De synagoge
Wij gaan op zondag naar de kerk, het gebouw waar we samen komen. Daar komt de christelijke gemeente bijeen om naar Gods Woord, de Bijbel, te luisteren, te bidden en te zingen. De Joden gaan op zevende dag van de week, op de sabbat naar hún kerk: de synagoge.
Mozes bouwt in opdracht van God in de woestijn een tent om samen te komen: de tabernakel. Later bouwt Salomo de mooie, grote tempel in Jeruzalem. Die wordt verwoest door koning Nebukadnezar van de Babyloniërs. In die tijd, als de Joden verstrooid wonen buiten het land Israël, ontstaat de synagoge. Men kan immers niet meer naar de tempel.
Na de ballingschap
Eerst worden de jongetjes besneden in de huizen en ook worden de huwelijken thuis gesloten. In zulke huissamenkomsten wordt ook de wet, de Thora, de boeken van Mozes en de Misjna, een toelichting bij de Wet, gelezen. Later ontstaan de synagogen.
Synagoge (een Grieks woord) betekent: huis van samenkomst. Het wordt ook wel sjoel (Jiddisch, van het Duitse ‘Schule’) genoemd. Als de Joden na de ballingschap terugkeren naar hun land en de (tweede) tempel wordt herbouwd in Jeruzalem, dan zijn er ook overal verspreid in het land synagogen. De Heere Jezus gaat ook naar de synagoge in de dorpen en steden waar Hij woont en langs trekt.
De synagoge van binnen
De synagoge is de plaats om te bidden, maar ook om te leren, te studeren. Tegenwoordig is er ook vaak een studiezaal en een bibliotheek bij. Aan de voorkant van de synagoge is de kastwand, waar de boekrollen, de Thora-rollen worden bewaard. Men noemt dat de ark. Er hangt een mooi versierd kleed voor. Vaak zijn die boekrollen heel mooi.

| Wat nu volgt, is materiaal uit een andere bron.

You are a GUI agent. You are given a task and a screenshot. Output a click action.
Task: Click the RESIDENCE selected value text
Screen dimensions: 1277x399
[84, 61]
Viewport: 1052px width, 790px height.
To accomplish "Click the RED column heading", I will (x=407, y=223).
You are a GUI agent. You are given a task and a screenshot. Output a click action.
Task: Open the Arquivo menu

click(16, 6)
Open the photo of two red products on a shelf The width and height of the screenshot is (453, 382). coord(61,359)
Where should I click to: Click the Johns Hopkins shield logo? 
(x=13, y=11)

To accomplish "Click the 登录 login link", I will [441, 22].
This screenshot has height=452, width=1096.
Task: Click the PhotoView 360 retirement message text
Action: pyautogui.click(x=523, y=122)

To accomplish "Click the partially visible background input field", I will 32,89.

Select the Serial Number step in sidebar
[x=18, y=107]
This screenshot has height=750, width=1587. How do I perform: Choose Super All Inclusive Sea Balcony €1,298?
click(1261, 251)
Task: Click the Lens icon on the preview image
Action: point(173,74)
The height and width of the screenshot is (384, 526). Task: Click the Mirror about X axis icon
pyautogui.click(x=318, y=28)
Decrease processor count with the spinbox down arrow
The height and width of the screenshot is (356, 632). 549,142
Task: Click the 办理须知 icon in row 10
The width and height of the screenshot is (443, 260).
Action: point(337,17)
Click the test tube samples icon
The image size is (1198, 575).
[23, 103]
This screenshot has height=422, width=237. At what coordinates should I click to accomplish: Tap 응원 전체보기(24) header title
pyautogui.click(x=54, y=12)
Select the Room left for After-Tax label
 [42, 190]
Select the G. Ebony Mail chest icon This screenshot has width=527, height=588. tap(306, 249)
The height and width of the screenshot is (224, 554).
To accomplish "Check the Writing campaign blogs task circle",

Op een verhoging, de biema, een soort preekstoel, staat een lessenaar (stelt het ‘altaar’ voor) en daar wordt de boekrol neergelegd en wordt eruit voorgelezen, volgens een vast rooster. Met een jad, een zilveren
bladwijzer, wordt de tekst aangewezen. De heilige rollen mag je namelijk
niet zomaar aanraken! Men leest van rechts naar links (een boek van
achter naar voren) in de Hebreeuwse taal. Dus net andersom dan bij ons
De Thora is verdeeld in 54 stukken, zodat er elke week weer een nieuw gedeelte kan worden gelezen. Immers, de Joodse kalender heeft ongeveer om de drie jaar een schrikkelmaand, zodat het jaar ook wel eens een paar weken extra telt! Deze Thora-lezing is vindt, behalve op de sjabbat (zaterdag), ook plaats op maandag en dinsdag. Dat zijn vanouds de marktdagen; er zijn dan veel mensen bijeen.
Na het voorlezen uit de Thora volgt een gedeelte uit de Profeten. Deze lezing noemt men de haftarah (= "afsluiting"). Die mag - anders dan bij de Thora - uit een 'gewoon' gedrukt boek gelezen worden. Soms lezen de mensen in de synagoge hardop mee...
De jongens en mannen zitten op banken of stoelen. Ze lezen mee uit een gebedenboek, de sidoer. In de orthodoxe synagogen (van de strenge, behoudende Joden) zitten de mannen en de vrouwen gescheiden van elkaar.
Gebeden
Nu de tempel in Jeruzalem er niet meer is, worden de rituelen, zoals de offers, vervangen door gebeden. Bijvoorbeeld het Achttiengebed. Ook de Joodse geloofsbelijdenis, het Sjema, neemt een belangrijke plaats in. Dit Sjema (= 'Hoor') vind je in de Bijbel in Deut. 6:4. Er brandt ook steeds een lamp, ter herinnering aan het ‘eeuwige licht’, dat vroeger ook altijd in de tempel brandde.
Een menorah, met zeven lampen op één rij, roept de herinnering op aan de beroemde zevenarmige kandelaar. Bij de (hoge) feestdagen wordt er op de sjofar, een ramshoorn geblazen. Vaak is er ook een ritueel bad, het mikwe, bij een synagoge.